Now, however, the U.S. Environmental Protection Agency is calling on the State Department to “revisit” that determination, and that’s because of oil prices.

Oil prices have been relatively low for nearly a year. With little indication that they’re going to rise much in the near future, the U.S. Environmental Protection Agency recently said Keystone XL could be more important for the future of tar sands development, and therefore the climate.

Tar sands oil produces as much as three times the greenhouse gas emissions of conventionally produced oil, but the State Department said that Keystone XL would not impact the climate because that oil would inevitably be developed, pipeline or not. But now, with such low oil prices, it’s becoming less and less profitable to extract tar sands, and some companies are even pausing their planned development. So now, the EPA says Keystone might be a project that will accelerate the carbon-intensive tar sands process, and therefore have a greater impact on the climate.

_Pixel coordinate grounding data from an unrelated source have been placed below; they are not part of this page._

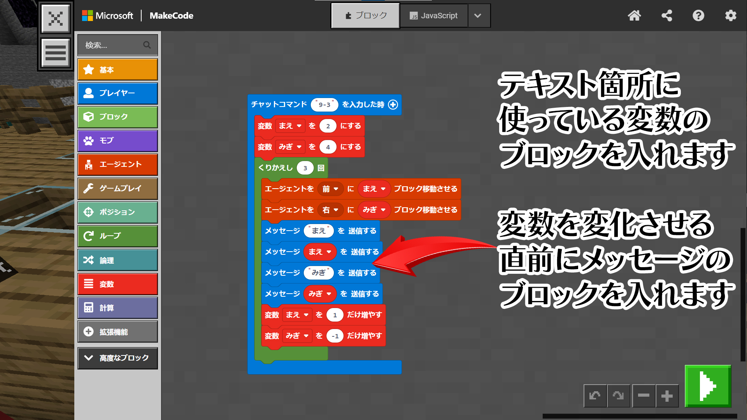Switch to the JavaScript editor view
Viewport: 747px width, 420px height.
pos(433,16)
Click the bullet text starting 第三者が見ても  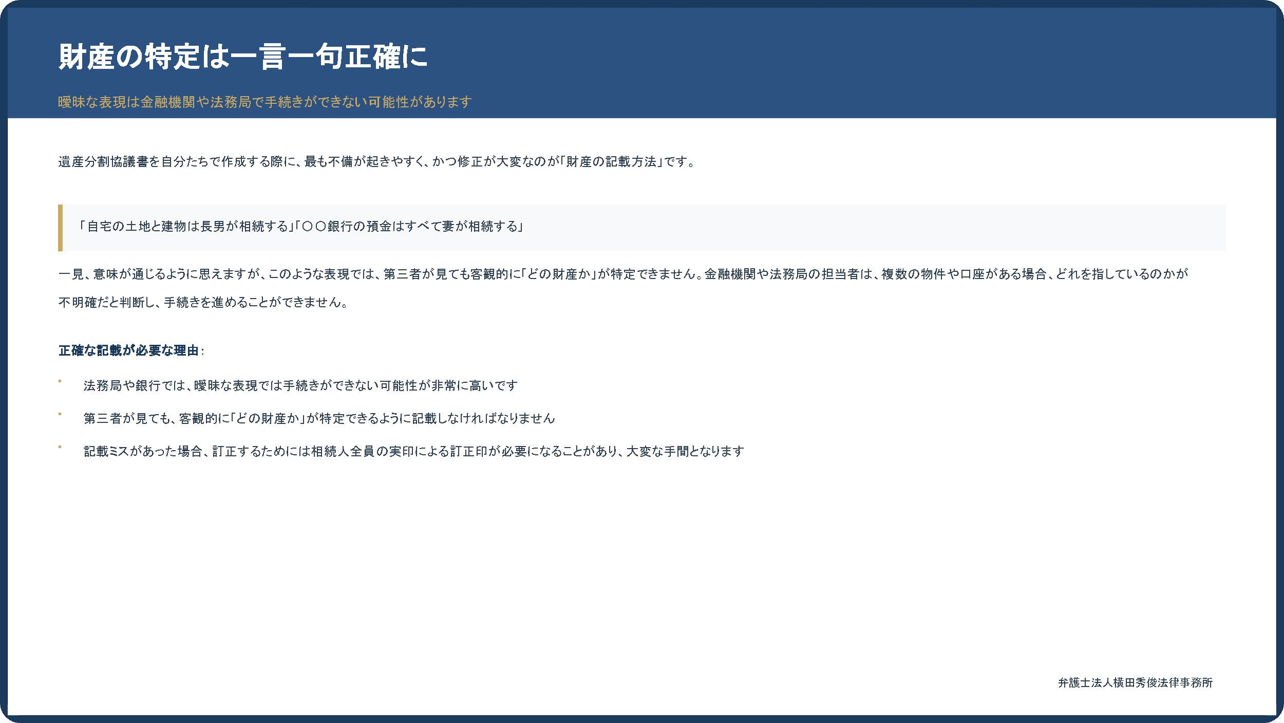tap(319, 418)
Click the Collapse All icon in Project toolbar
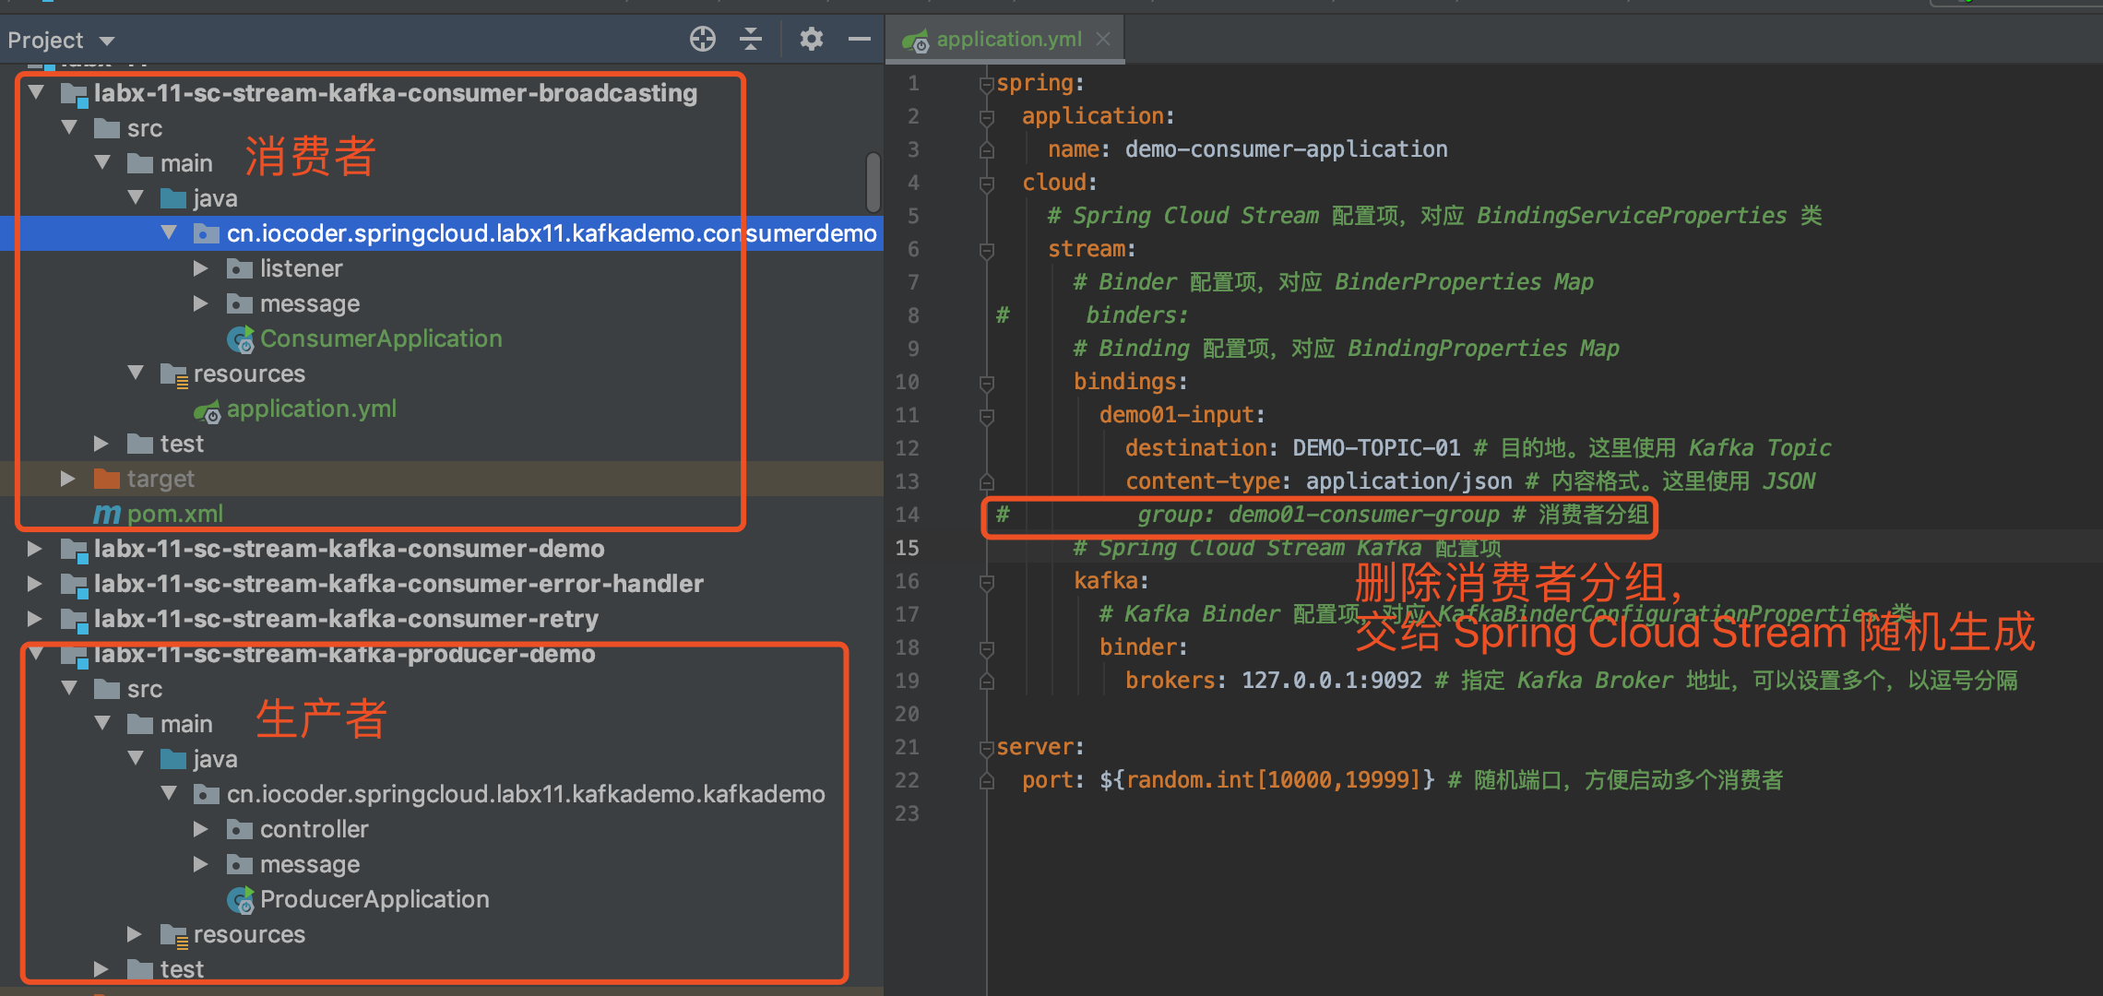This screenshot has width=2103, height=996. (x=751, y=39)
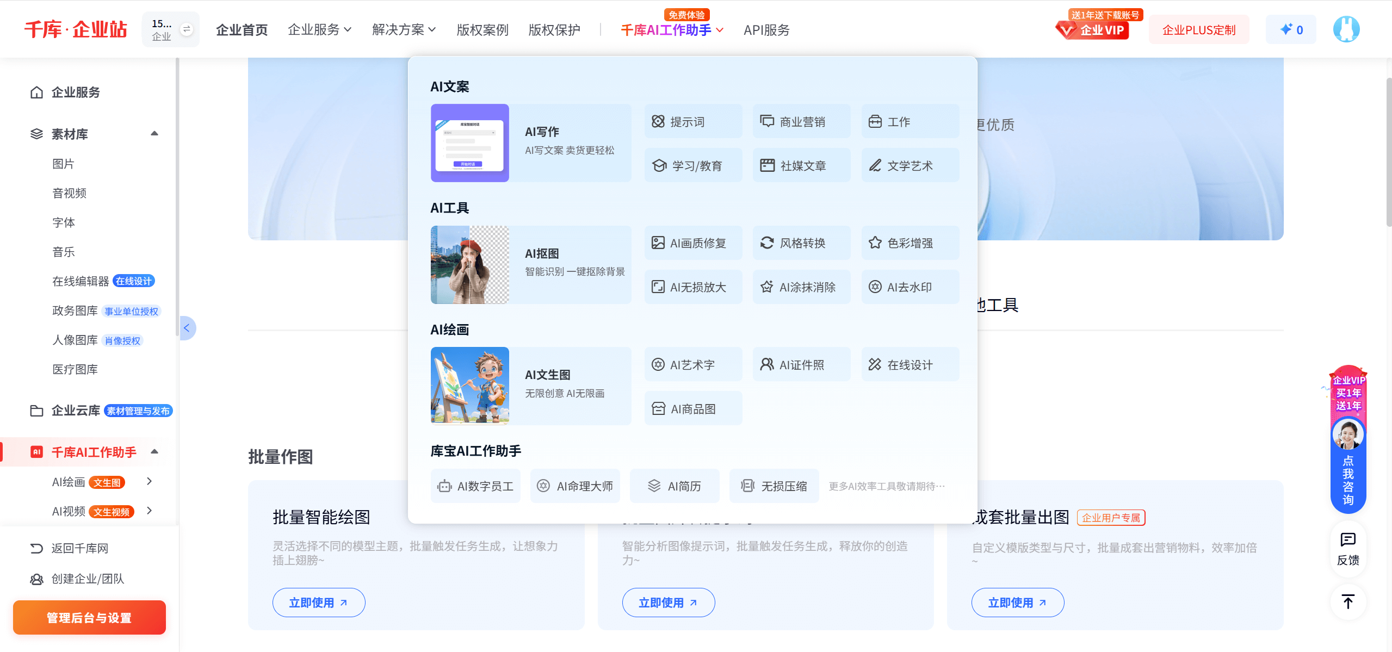Select the AI抠图 tool
The image size is (1392, 652).
coord(531,264)
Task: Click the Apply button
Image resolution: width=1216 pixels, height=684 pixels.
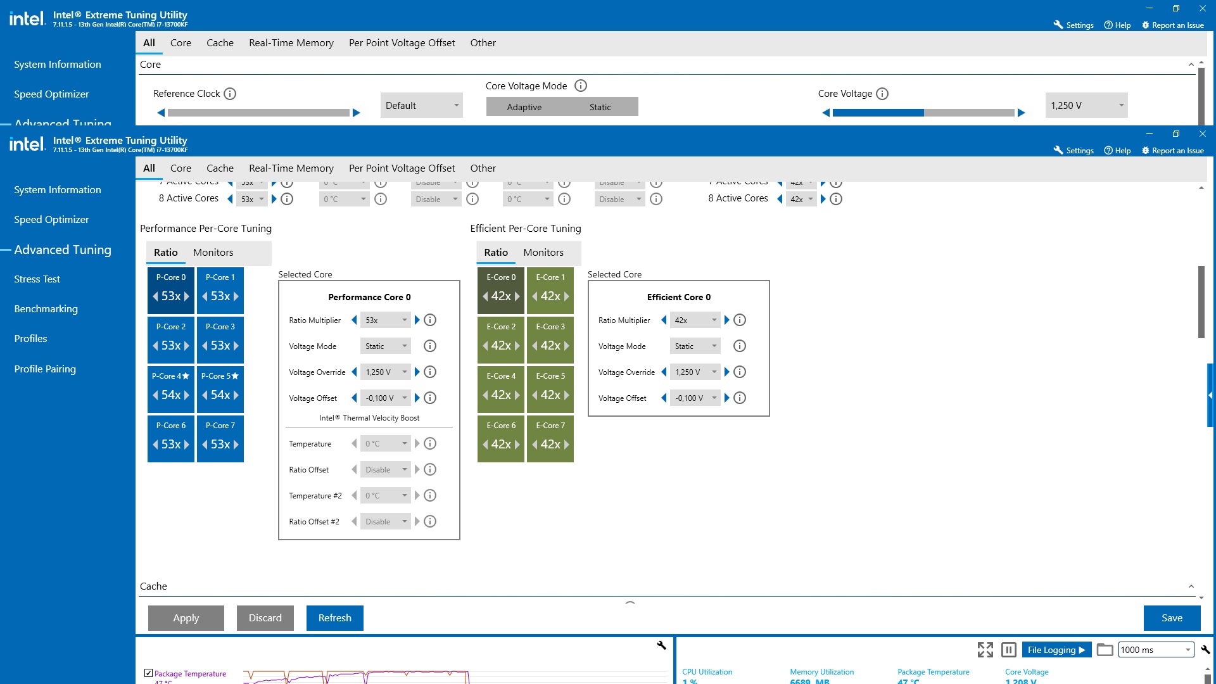Action: pos(186,618)
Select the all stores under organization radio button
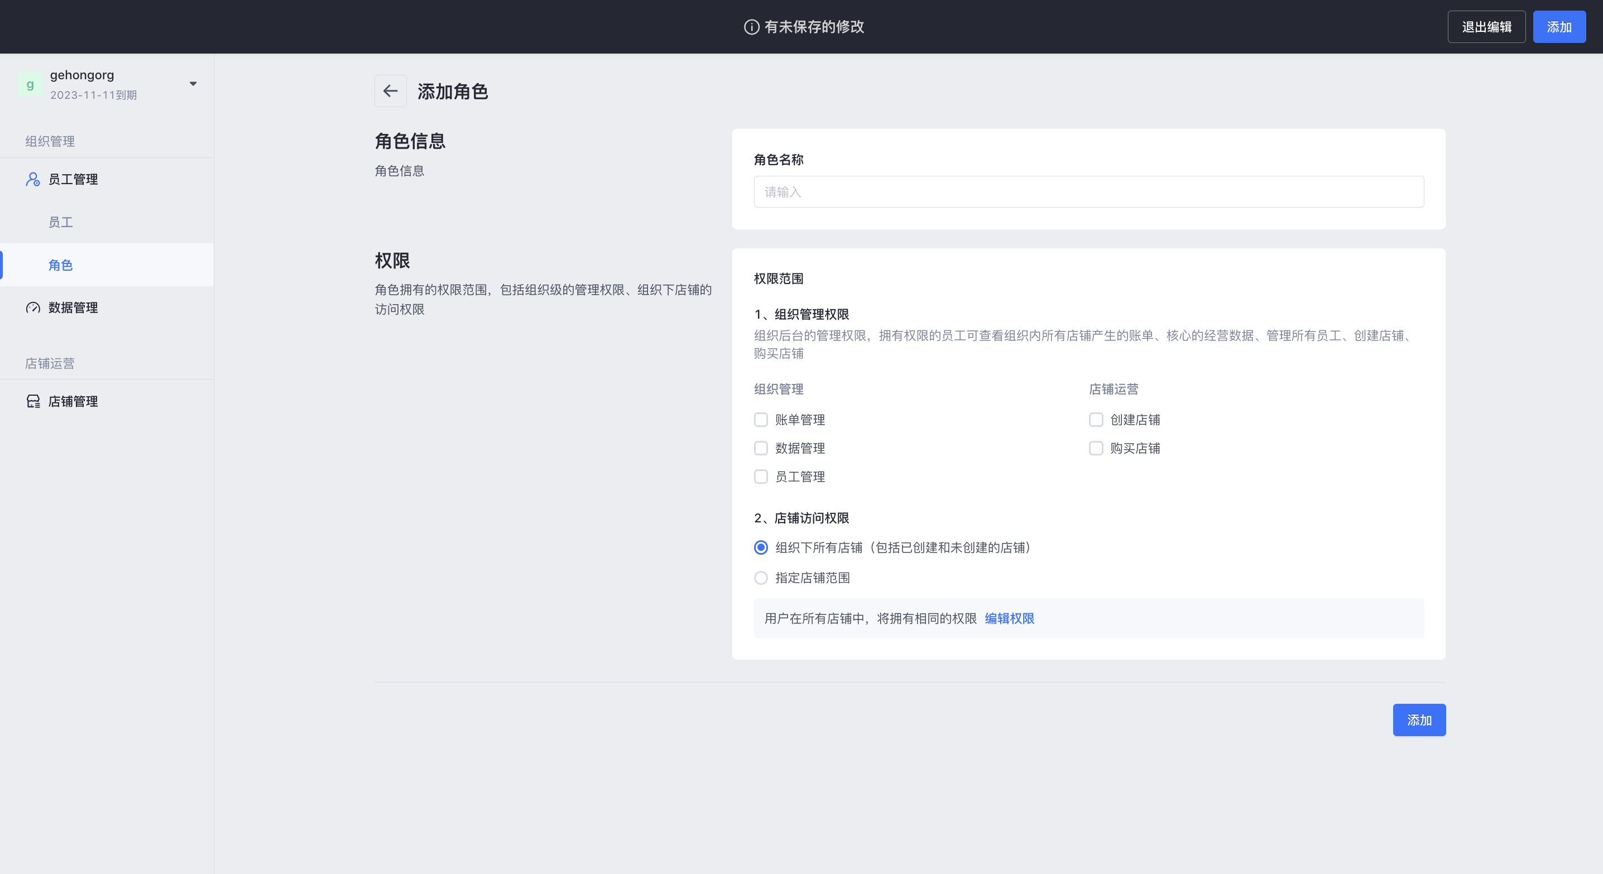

A fueled debate over exports

One of the arguments President Obama has used against the pipeline is that it won’t do anything to improve U.S. energy security. “Understand what this project is,” Obama said at a Nov. 14 press conference. “It is providing the ability of Canada to pump their oil, send it through our land, down to the Gulf, where it will be sold everywhere else.”

It is true that Canadian crude, unlike most U.S.-produced oil, can be sent overseas. And, as CNN Money noted in a 2013 report, exports from the United States will likely rise because of the Keystone XL pipeline.

There’s been a fierce debate over how much of that oil would stay in the U.S. and how much would be exported. And that debate is only going to heat up now that a new study, released Monday by the analysis firm IHS Inc., said that the majority of it would stay in the country. Specifically, the study said that 70 percent of the Canadian heavy oil would stay in the country after being refined, while the remaining would likely be exported.

If true, that’s a burn for pipeline opponents who argue that most of the oil would be shipped oversees and wouldn’t contribute to U.S. energy security. But 30 percent of 830,000 barrels per day is not a small amount of oil to be exported, so it’s unlikely opponents will totally lay off the point that much of Keystone’s oil is for other countries. Indeed, the Senate rejected an amendment to the Keystone XL bill that would have required all the pipeline’s oil stay in the United States.

The refineries that do process Keystone’s tar sands oil in the United States will also produce large amounts of petcoke — the black, dusty byproduct of tar sands oil refining — which will also likely be exported. Petcoke is coal-like and can be burned as a fuel in power plants, but is too dirty to be burned in America. Petcoke was the second-most exported product from the United States last year.